This key planning textbook on shaping integrated and sustainable communities offers clear outlines of practicable planning methods and will help develop essential skills for planners.
The current strong movement towards higher standards of urban life and the challenges of rapid change are not solely about detailed design or matters of style but rather a pursuit of healthier, safer, and more sociable and responsive urban areas.
In Community Planning: Integrating social and physical environments, the author examines the impacts of social and economic change on community life and organisation and explores ways in which these changes can be planned and managed. Community planning is presented as a means to balance and integrate beneficial change with the maintenance of valued cultural traditions and lifestyles.
The aims and roles of community planning are explored and the key planning operations are explained, including the phases and applications of community planning method, the planning and location of community facilities, the roles of design in shaping responsive community spaces, and the capacity of different types of community governance to improve the relations between citizens and societies.

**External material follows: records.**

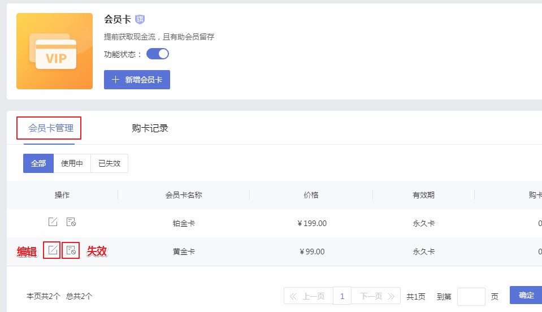Go to previous page with 上一页
Image resolution: width=542 pixels, height=312 pixels.
309,296
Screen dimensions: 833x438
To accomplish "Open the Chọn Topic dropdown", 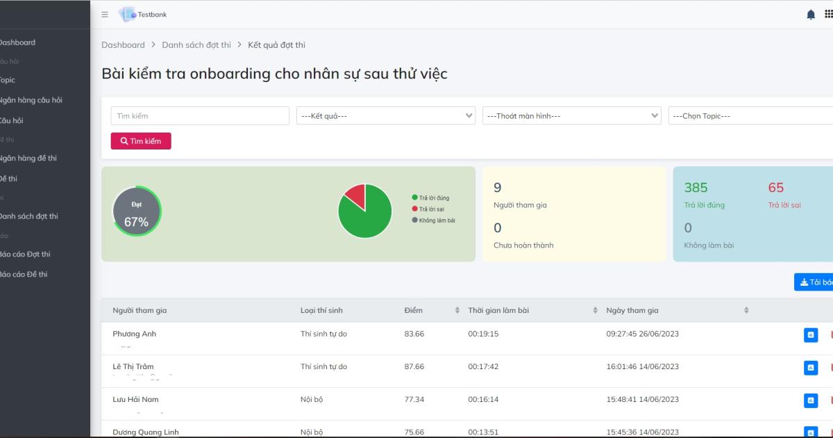I will tap(750, 115).
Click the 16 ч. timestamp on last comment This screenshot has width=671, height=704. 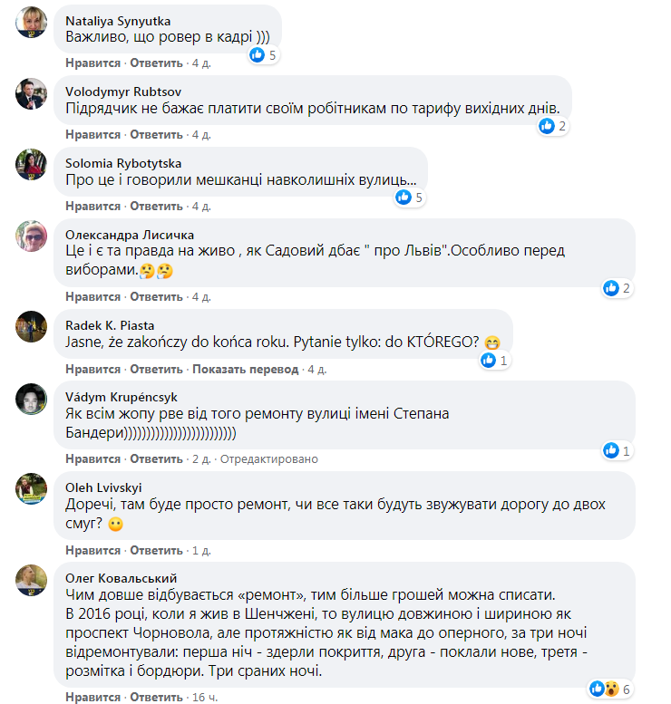click(205, 698)
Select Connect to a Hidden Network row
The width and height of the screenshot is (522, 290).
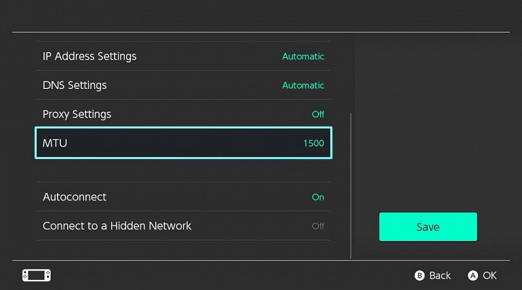pos(184,225)
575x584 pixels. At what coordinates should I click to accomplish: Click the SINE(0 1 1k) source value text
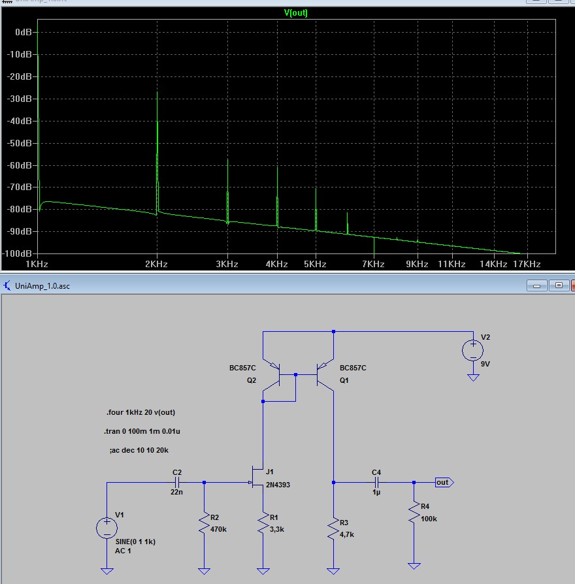coord(135,542)
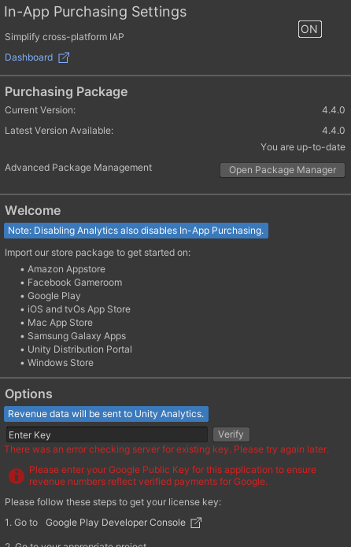The image size is (351, 547).
Task: Click the 'You are up-to-date' status text
Action: pyautogui.click(x=303, y=147)
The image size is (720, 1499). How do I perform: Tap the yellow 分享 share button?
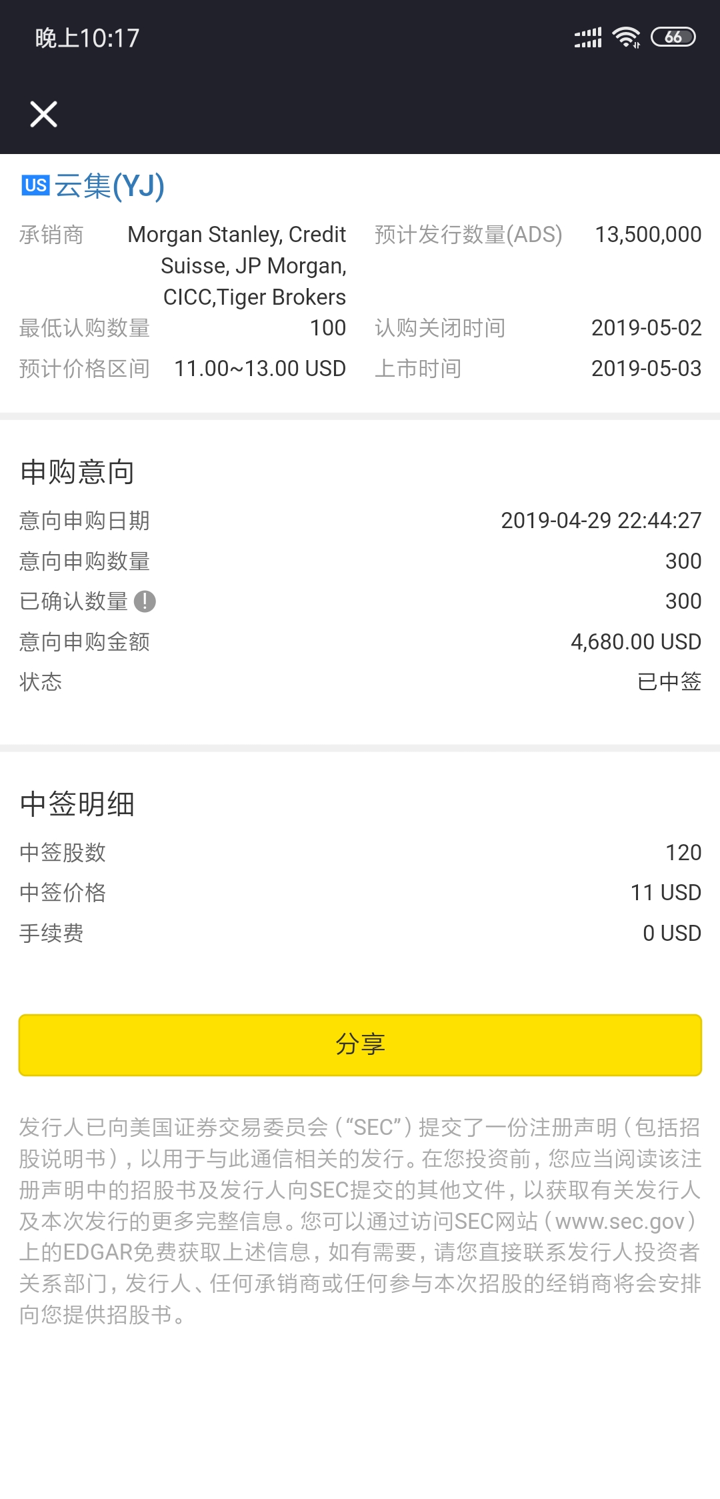360,1045
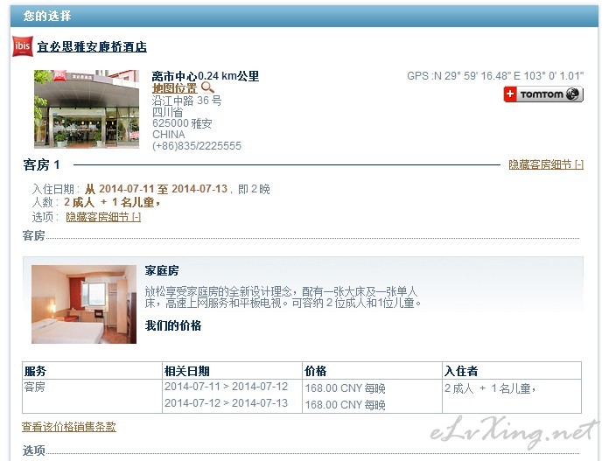Viewport: 609px width, 461px height.
Task: Click the red ibis hotel logo
Action: tap(23, 46)
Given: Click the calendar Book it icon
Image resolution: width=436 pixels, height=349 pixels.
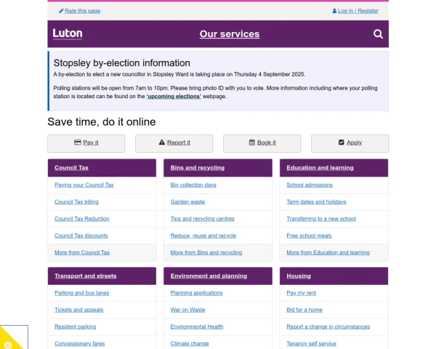Looking at the screenshot, I should [251, 143].
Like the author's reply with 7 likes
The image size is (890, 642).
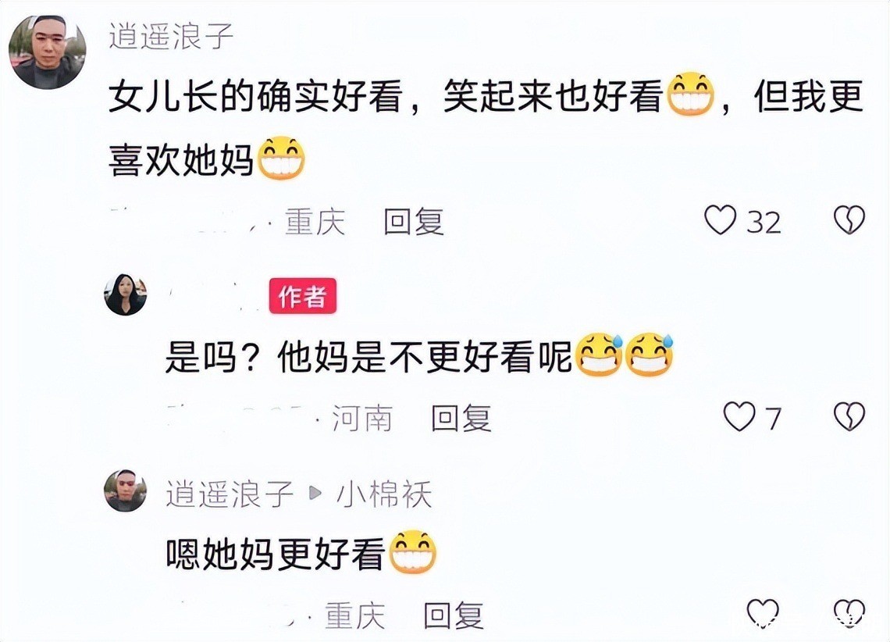click(x=739, y=416)

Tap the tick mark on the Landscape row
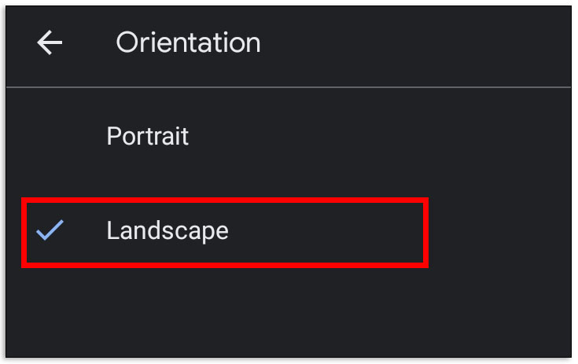[x=50, y=230]
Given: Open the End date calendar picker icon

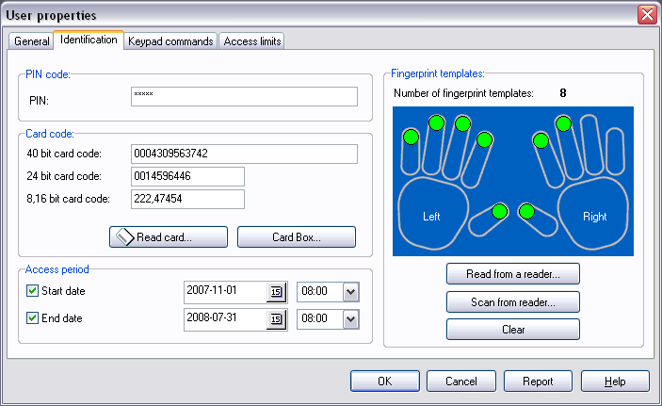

The book is organised into three main sections: the first four chapters establish the interests and scope of community planning. The next five move from accounts of values, methods and analytical techniques to their application in the planning of the key activities of housing, health, education and work. In the third section of the book, the concluding three chapters draw together the preceding themes and demonstrate the integrity of the community planning process in the participatory shaping and governance of healthy and sociable places, and their prospects within the continued evolution of community planning.